Hong Kong shares, which reopened on Tuesday after the Lunar New Year holiday, sank 2.15 percent in the afternoon. Mainland Chinese markets are still shut for the holiday and will reopen on Friday.

Yet these difficulties on the markets in Asia, following poor US performances on Monday, did not really carry over into Europe.

By late afternoon on Tuesday in Europe, most major markets had slipped into the red, with the exception of France's CAC 40. Frankfurt's DAX was down around half a percentage point for the day, continuing a rather substantive slide since logging a string of all-time highs in January. London's FTSE similarly made mild losses on Tuesday, but was containing the damage comfortably within a quarter of a percentage point near the end of trading.

PMI blights Monday

Stocks in the United States had taken a hammering on Monday, after data from the Institute for Supply Management's purchasing managers index (PMI) of manufacturing activity fell to 51.3 in January from 56.5 in December. The Dow closed down 2.08 percent while the S&P 500 fell 2.28 percent and the Nasdaq 2.61 percent.

Those results have raised concerns that the US economy was not as strong as initially thought.
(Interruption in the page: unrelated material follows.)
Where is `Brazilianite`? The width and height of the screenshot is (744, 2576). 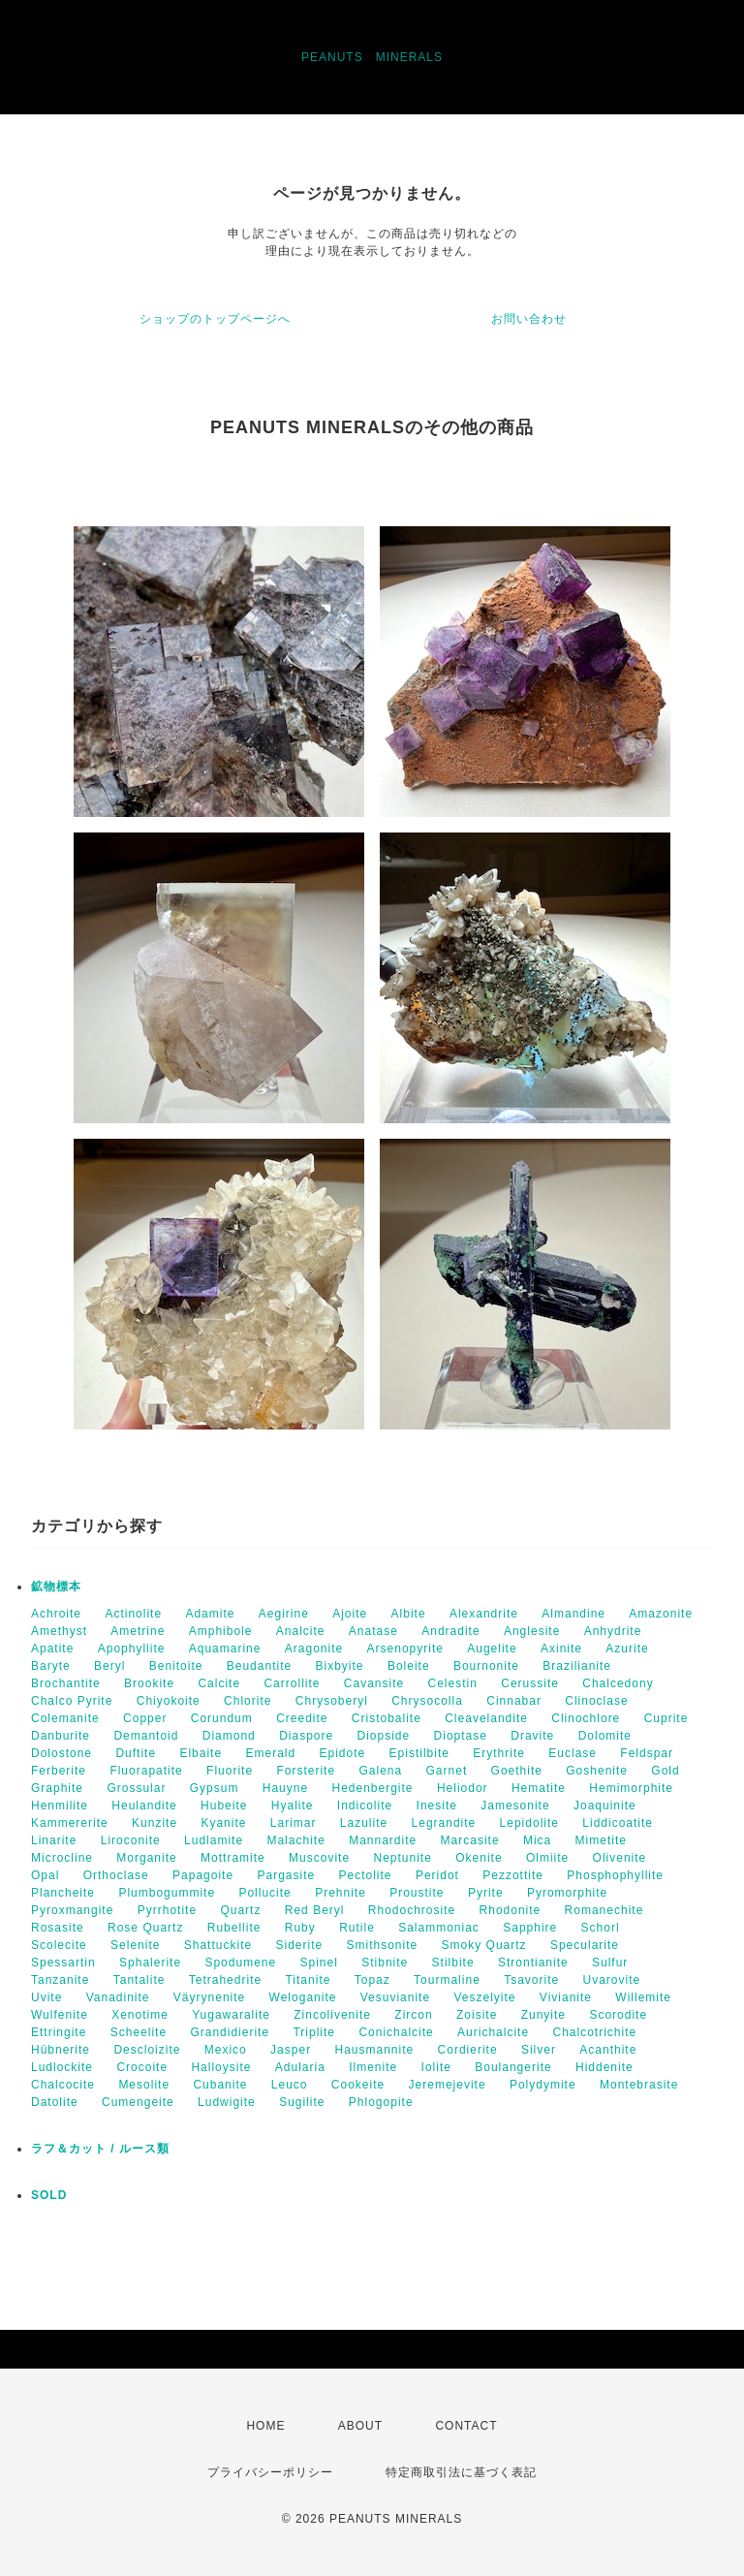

It comes as emerging markets suffer from the incremental withdrawal by the Federal Reserve of massive stimulus as the United States recovers from the 2008 financial crisis.

At the weekend, China released figures showing its PMI has fallen to 50.5 in January from 51 in December and HSBC announced that its index had fallen to a six-month low of 49.5.

Japan's Nikkei surged last year amid the economic reforms implemented by new Prime Minister Shinzo Abe, peaking in December, and has been steadily sliding since.